■ Records provided:

+ + +

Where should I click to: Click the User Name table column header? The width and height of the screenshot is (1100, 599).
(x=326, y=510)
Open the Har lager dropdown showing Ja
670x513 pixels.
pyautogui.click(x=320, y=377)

+ + +

■ Exercise objective: Give every line of the records above as a JSON list of strings, one string per line, omitting blank lines.

■ The response:
[
  "Where should I click to: Click the User Name table column header? The width and height of the screenshot is (1100, 599).",
  "(x=326, y=510)",
  "Open the Har lager dropdown showing Ja",
  "670x513 pixels.",
  "pyautogui.click(x=320, y=377)"
]